The power to have a computer process information the same way a human does has countless applications, but the area in which it is possibly most important is search. The ability to interface with technology in a natural and intuitive way increases search traffic, facilitates ease of querying and, most importantly, gives people what they want… accurate results! But, while it’s clear that Natural Language Processing (NLP) is crucial for good search, actually teaching a computer to understand and mimic natural speech is far easier said than done.

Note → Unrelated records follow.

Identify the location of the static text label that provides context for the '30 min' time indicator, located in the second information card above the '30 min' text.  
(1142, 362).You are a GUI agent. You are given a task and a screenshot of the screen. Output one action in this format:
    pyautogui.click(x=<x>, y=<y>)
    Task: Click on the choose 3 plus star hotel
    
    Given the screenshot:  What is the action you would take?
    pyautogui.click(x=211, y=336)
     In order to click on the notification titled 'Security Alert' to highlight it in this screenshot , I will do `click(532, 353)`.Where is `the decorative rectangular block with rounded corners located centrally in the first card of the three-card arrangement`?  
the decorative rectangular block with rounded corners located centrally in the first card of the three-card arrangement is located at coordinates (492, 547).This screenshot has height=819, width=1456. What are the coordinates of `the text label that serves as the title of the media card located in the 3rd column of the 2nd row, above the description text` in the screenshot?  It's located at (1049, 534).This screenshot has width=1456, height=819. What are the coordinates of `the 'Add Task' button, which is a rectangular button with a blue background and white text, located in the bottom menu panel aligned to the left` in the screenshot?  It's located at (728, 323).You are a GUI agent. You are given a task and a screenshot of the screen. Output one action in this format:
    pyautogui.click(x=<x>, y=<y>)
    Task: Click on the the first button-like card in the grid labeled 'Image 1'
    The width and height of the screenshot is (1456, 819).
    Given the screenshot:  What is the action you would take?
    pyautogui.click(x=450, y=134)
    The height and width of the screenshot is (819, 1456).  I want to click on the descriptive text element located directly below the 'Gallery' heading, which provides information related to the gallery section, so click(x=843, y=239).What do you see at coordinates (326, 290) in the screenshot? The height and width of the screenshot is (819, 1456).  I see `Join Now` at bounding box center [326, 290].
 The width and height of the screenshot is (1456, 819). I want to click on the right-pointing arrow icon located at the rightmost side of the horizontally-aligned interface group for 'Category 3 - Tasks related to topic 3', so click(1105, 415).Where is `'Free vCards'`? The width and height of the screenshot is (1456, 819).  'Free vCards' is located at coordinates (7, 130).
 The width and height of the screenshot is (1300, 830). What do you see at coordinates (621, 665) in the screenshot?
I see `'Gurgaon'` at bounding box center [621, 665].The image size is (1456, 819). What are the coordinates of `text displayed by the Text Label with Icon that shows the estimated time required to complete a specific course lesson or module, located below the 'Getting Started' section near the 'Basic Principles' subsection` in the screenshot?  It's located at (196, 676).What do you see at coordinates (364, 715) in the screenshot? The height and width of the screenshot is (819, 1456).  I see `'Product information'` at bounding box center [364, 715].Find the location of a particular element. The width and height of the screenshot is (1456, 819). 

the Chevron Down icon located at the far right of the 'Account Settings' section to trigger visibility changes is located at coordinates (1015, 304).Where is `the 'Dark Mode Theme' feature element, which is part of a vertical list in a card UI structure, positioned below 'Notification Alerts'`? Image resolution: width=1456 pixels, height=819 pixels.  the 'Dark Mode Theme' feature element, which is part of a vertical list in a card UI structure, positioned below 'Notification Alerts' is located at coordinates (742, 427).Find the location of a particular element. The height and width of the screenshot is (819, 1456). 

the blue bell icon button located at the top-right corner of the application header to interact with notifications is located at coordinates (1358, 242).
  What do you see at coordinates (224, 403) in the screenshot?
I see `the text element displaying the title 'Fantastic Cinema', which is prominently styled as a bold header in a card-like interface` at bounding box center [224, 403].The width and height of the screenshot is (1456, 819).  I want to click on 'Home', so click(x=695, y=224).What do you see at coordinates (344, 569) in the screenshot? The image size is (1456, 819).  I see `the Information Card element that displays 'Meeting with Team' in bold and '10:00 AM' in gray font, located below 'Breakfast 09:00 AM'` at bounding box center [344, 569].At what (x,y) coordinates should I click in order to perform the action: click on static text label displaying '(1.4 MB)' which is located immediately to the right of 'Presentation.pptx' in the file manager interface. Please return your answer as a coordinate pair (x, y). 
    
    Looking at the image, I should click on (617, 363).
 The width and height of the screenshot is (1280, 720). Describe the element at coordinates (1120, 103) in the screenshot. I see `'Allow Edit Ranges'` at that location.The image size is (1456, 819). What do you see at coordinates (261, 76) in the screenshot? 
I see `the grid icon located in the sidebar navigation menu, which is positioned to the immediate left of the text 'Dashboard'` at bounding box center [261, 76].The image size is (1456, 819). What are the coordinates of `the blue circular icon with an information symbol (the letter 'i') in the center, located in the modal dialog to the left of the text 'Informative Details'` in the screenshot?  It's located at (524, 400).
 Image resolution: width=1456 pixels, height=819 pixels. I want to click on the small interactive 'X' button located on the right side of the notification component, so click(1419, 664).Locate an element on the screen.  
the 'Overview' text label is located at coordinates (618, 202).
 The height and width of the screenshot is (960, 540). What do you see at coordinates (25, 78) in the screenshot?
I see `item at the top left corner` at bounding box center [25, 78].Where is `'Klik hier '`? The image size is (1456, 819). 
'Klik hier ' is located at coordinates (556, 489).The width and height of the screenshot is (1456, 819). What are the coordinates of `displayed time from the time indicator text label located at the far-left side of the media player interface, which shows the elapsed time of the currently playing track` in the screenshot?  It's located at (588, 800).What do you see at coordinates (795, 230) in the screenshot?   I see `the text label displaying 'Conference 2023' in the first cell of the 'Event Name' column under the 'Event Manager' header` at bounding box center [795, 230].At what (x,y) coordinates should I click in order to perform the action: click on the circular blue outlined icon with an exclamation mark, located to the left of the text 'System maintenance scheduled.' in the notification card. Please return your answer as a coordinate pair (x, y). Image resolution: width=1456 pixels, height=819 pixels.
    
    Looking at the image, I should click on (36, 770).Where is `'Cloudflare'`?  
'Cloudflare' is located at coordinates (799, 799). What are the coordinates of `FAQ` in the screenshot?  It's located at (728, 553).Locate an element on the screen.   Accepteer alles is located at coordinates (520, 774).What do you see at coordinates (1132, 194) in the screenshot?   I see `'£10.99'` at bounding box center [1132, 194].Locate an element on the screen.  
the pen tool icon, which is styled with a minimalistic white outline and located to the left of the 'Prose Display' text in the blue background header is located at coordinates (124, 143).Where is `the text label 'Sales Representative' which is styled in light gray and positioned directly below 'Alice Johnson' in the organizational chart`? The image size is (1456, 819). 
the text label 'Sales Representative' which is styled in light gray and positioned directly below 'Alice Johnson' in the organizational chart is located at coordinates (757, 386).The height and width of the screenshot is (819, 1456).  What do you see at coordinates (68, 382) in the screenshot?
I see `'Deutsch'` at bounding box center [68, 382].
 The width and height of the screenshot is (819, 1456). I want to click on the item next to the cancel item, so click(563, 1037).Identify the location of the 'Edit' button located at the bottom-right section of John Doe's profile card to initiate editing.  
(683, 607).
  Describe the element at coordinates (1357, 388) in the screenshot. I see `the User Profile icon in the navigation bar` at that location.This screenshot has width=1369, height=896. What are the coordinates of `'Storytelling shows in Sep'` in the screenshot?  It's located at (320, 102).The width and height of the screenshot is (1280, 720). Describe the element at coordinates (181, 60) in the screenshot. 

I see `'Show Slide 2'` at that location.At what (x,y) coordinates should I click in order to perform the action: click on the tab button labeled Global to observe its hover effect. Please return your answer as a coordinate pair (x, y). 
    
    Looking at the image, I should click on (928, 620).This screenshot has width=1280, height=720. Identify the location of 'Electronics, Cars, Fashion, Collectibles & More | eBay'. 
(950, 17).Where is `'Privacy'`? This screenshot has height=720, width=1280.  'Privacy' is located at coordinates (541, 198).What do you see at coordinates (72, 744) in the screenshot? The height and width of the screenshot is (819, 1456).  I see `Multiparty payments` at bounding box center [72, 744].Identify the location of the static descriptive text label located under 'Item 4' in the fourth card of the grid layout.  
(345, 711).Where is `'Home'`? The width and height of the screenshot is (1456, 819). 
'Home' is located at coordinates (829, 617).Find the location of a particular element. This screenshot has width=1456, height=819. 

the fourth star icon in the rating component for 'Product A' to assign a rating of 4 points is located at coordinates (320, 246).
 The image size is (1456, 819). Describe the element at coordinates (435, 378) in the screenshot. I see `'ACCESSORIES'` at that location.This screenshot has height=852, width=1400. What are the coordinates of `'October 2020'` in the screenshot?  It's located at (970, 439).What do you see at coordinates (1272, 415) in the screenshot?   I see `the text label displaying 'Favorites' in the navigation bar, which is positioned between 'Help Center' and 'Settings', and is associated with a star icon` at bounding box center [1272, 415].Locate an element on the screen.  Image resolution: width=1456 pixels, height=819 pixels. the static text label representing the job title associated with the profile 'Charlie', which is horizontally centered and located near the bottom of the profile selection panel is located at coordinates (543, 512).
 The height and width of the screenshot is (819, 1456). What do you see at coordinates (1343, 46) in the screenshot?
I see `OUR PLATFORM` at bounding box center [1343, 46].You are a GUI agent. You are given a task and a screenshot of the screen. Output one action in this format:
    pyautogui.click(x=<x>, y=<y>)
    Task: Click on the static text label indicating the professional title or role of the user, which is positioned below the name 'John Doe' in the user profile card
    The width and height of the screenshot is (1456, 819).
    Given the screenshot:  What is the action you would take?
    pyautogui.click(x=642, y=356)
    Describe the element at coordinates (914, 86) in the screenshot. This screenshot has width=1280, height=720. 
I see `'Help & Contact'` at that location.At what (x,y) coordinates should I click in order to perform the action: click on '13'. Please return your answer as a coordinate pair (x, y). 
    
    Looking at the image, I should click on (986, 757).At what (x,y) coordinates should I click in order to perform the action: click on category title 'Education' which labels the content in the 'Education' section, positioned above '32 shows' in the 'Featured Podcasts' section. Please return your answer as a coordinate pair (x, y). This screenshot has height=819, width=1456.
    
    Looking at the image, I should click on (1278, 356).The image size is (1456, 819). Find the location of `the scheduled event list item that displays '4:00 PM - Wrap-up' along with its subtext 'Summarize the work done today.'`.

That previous sentence itself is a great example of why that is. The human brain is an efficient language processing engine because humans have access to years of context for all types of speech. Human brains can call upon this context to identify, interpret, and respond to complicated speech patterns including jokes, sarcasm and, as in the case of the of the previous paragraph, bad puns. Computers, on the other hand, have no inherent context and so must be taught which words are associated with which others and what those associations imply. Simply encoding all types of speech patterns into a computer, however, is a virtually endless process. We have had to develop a better way to teach a computer to talk and read like a human.
Enter Word2Vec1. Word2Vec is a powerful modeling technique commonly used in natural language processing. Standard Word2Vec uses a shallow neural network2 to teach a computer which words are “close to” other words and in this way teaches context by exploiting locality. The algorithm proceeds in two steps, Training and Learning. A rough overview of these steps is as follows.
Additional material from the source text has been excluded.